Defaced Mark Rothko work repaired, displayed at Tate Modern
How do you rebuild a Rothko? Slowly and with great care.
London's Tate Modern put Mark Rothko's 1958 mural Black on Maroon back on display Tuesday, more than a year and a half after it was defaced with indelible black ink by a vandal trying to draw attention to an obscure artistic movement.
Tate director Nicholas Serota said he'd had "a sickening feeling" when he learned the large abstract painting had been attacked. But the restoration — which took a team of full-time conservators 18 months — was "far more successful than any of us dared hope."
"The damage has been removed, and what you see is what Rothko painted," he said.
The Russia-born Rothko, who died in 1970, was a leading figure in American abstract painting, renowned for large-scale works featuring bold blocks of colour.
The defaced painting was one of a series intended to decorate the Four Seasons restaurant in New York. Rothko changed his mind about the commission and gave the works to galleries, including the Tate.
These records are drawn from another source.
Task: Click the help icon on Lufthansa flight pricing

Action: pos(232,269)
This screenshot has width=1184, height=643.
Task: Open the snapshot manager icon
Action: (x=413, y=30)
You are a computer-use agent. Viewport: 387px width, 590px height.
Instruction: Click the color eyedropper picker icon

Wlodzimierz Umaniec, also known as Vladimir Umanets, received a two-year jail sentence for scrawling his name and "a potential piece of yellowism" on the painting in October 2012 to draw attention to an artistic movement he had co-founded.
Prosecutors said the painting had been valued between £5 million to £9 million (about $9.2 million to $16.5 million Cdn).
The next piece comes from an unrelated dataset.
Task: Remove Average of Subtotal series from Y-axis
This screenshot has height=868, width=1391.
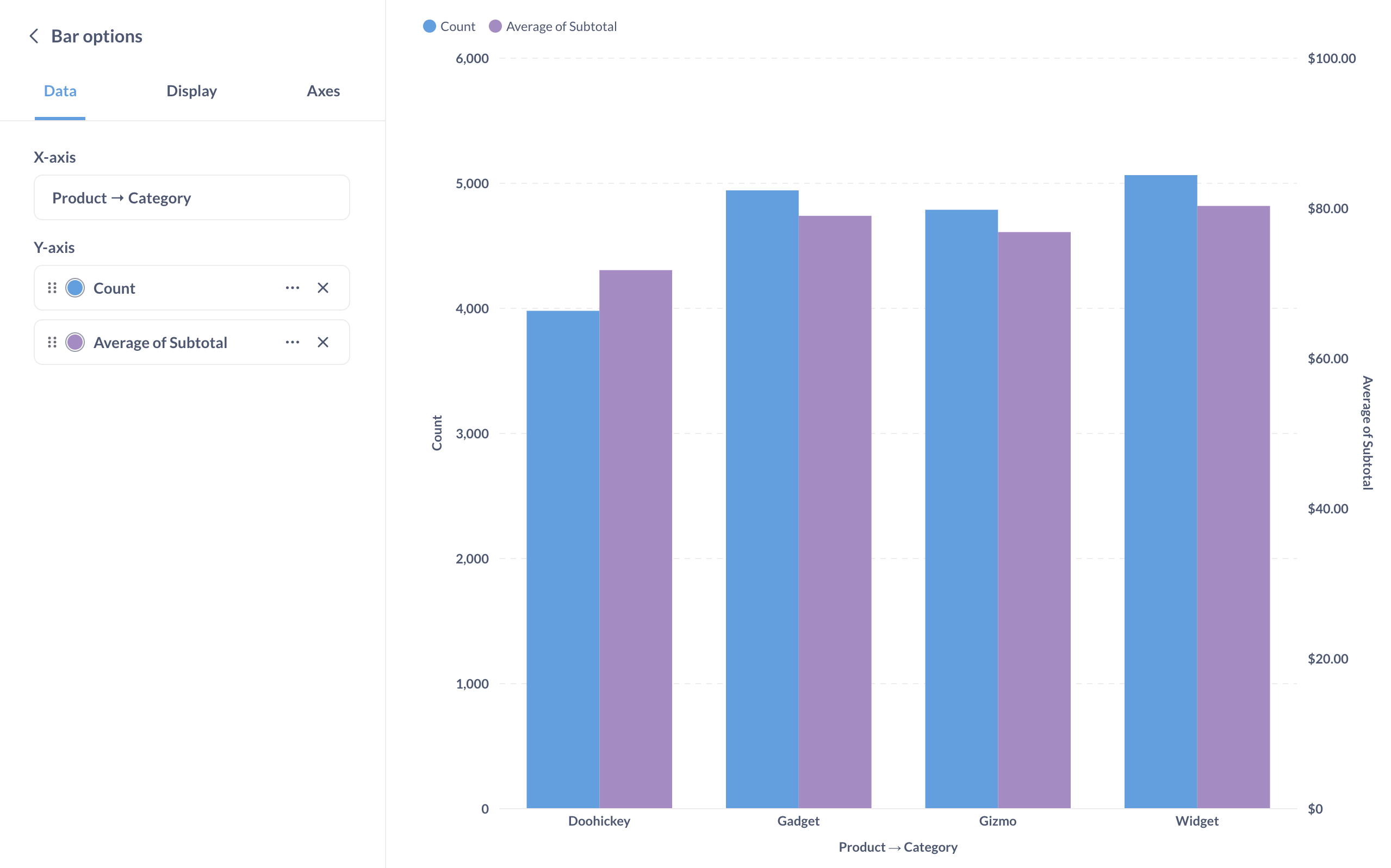Action: (x=323, y=342)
Restoration work was especially tricky because Rothko created the painting from layers of oil, pigment, resin, egg and glue. The ink soaked in as far as the back of the canvas, requiring delicate work to remove it.
Conservator Rachel Barker removed the ink with a carefully chosen chemical solvent, looking through a microscope so she could daub away the damage 2 to 3 mm at a time, before doing "a tiny amount of retouching" to the surface.
She said working on the painting had been daunting — and the highlight of her career.
"I came to see these murals as a child," Barker said. "To play a part in caring for them is an extraordinary privilege, but it's my job as well. Yes, I was nervous. But I had a job to do."
It's very important to us not to turn this into a kind of Fort Knox...This is a gallery, not a prison- Nicholas Serota, Tate director
The restored Black on Maroon hangs with several other Rothko murals as part of the gallery's free-to-visit permanent collection. No damage is visible.
It's not the first time an artwork at Tate Modern has been attacked. In 2000, two Chinese performance artists attempted to urinate on Marcel Duchamp's urinal sculpture Fountain.
Serota said the gallery, which attracts 7 million visitors a year, had reviewed its security. He would not elaborate.
"It's very important to us not to turn this into a kind of Fort Knox," he said. "This is a gallery, not a prison."